* _Written instruction_
Copy the lines below word for word, leaving out the pictures.

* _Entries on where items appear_
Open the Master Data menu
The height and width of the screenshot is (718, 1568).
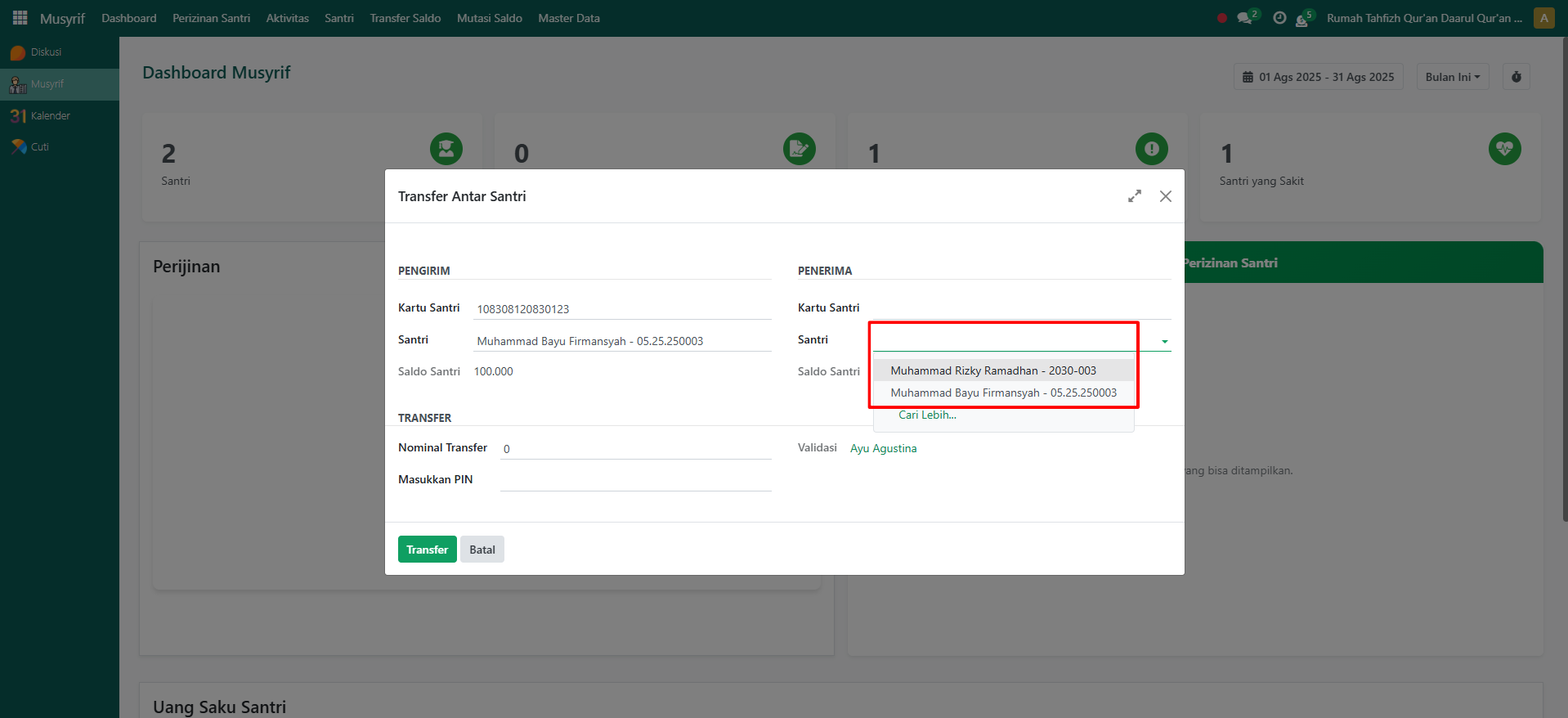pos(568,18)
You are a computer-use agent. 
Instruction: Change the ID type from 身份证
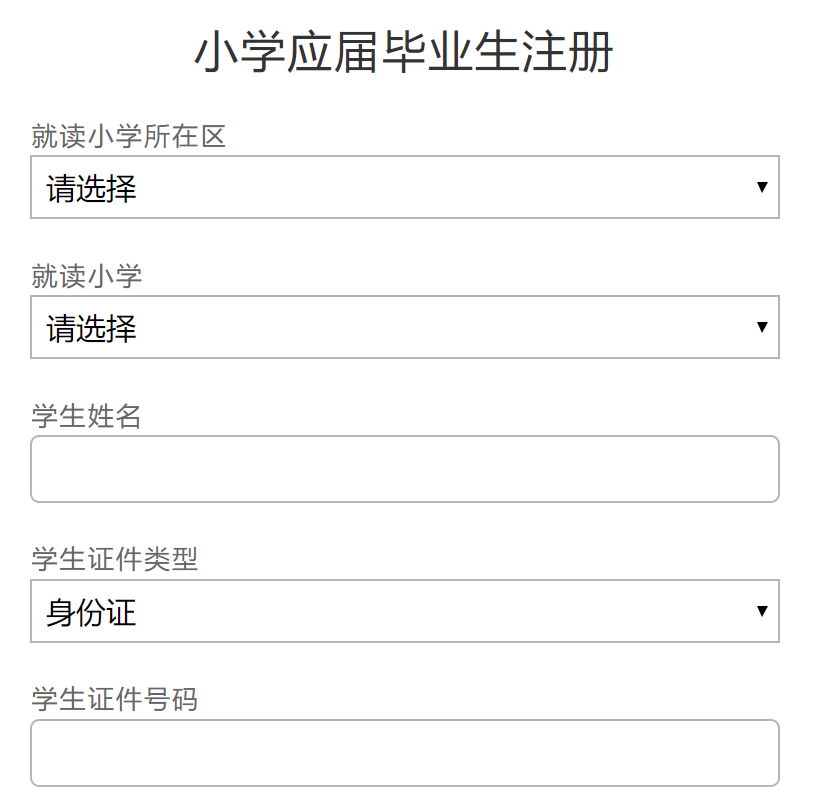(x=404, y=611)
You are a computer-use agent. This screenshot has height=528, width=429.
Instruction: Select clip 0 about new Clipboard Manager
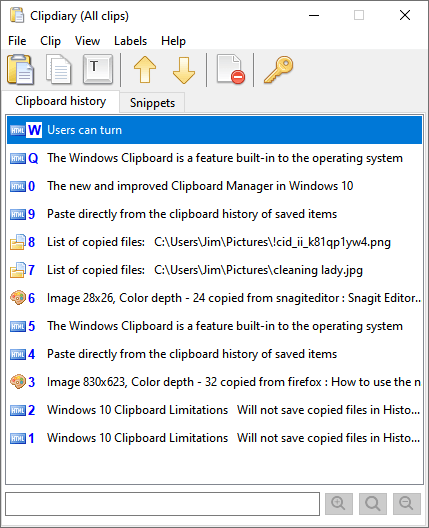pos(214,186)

* _Task result_
Open the Master Data menu
The height and width of the screenshot is (718, 1568).
pos(568,18)
You are a computer-use agent. 
Instruction: Change the ID type from 身份证
(x=404, y=611)
You are a computer-use agent. This screenshot has height=528, width=429.
Instruction: Select clip 0 about new Clipboard Manager
pos(214,186)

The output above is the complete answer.